WORK TO COMPLETE: Copy all the entries word for word, but omit the pictures.

───── PROVIDED MATERIAL ─────

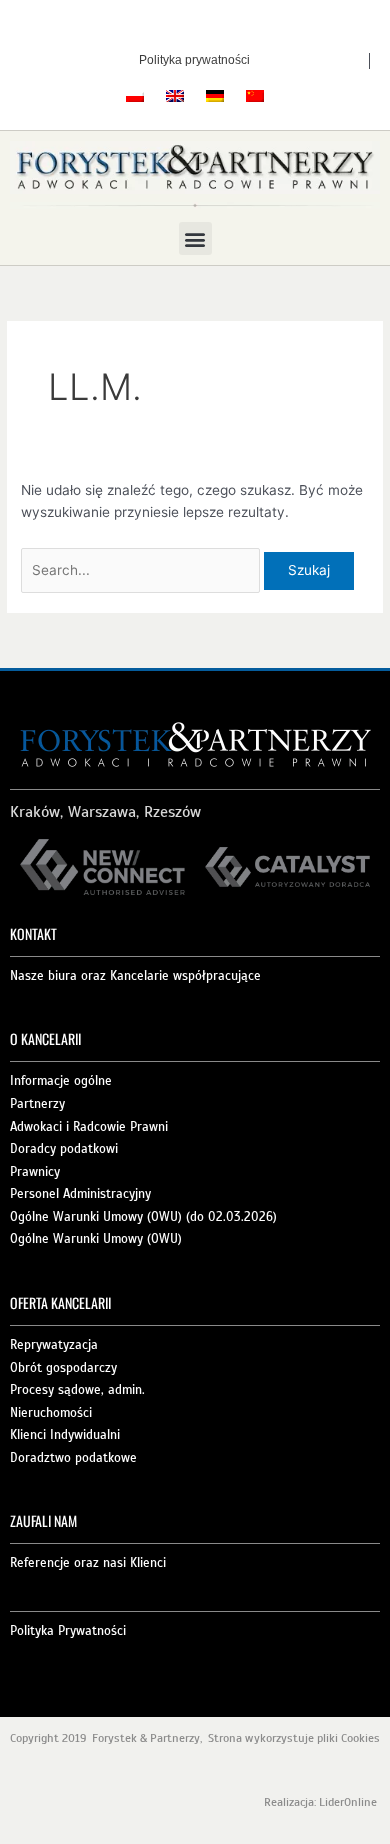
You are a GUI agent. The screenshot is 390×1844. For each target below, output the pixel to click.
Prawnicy (35, 1172)
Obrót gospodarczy (63, 1368)
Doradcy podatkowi (64, 1149)
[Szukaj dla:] (142, 570)
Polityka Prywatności (68, 1631)
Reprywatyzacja (54, 1345)
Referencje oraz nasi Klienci (88, 1563)
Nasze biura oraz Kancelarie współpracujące (135, 976)
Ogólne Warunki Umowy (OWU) (96, 1239)
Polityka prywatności (194, 60)
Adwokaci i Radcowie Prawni (89, 1127)
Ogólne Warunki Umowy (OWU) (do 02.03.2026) (143, 1217)
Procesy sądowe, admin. (77, 1390)
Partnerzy (37, 1104)
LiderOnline (349, 1802)
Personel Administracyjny (80, 1194)
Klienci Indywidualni (65, 1435)
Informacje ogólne (61, 1081)
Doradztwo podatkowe (73, 1458)
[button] (195, 238)
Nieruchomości (51, 1413)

─────

RESPONSE:
You are a GUI agent. The screenshot is 390×1844. For each target below, output the pixel to click.
Prawnicy (35, 1172)
Obrót gospodarczy (63, 1368)
Doradcy podatkowi (64, 1149)
[Szukaj dla:] (142, 570)
Polityka Prywatności (68, 1631)
Reprywatyzacja (54, 1345)
Referencje oraz nasi Klienci (88, 1563)
Nasze biura oraz Kancelarie współpracujące (135, 976)
Ogólne Warunki Umowy (OWU) (96, 1239)
Polityka prywatności (194, 60)
Adwokaci i Radcowie Prawni (89, 1127)
Ogólne Warunki Umowy (OWU) (do 02.03.2026) (143, 1217)
Procesy sądowe, admin. (77, 1390)
Partnerzy (37, 1104)
LiderOnline (349, 1802)
Personel Administracyjny (80, 1194)
Klienci Indywidualni (65, 1435)
Informacje ogólne (61, 1081)
Doradztwo podatkowe (73, 1458)
[button] (195, 238)
Nieruchomości (51, 1413)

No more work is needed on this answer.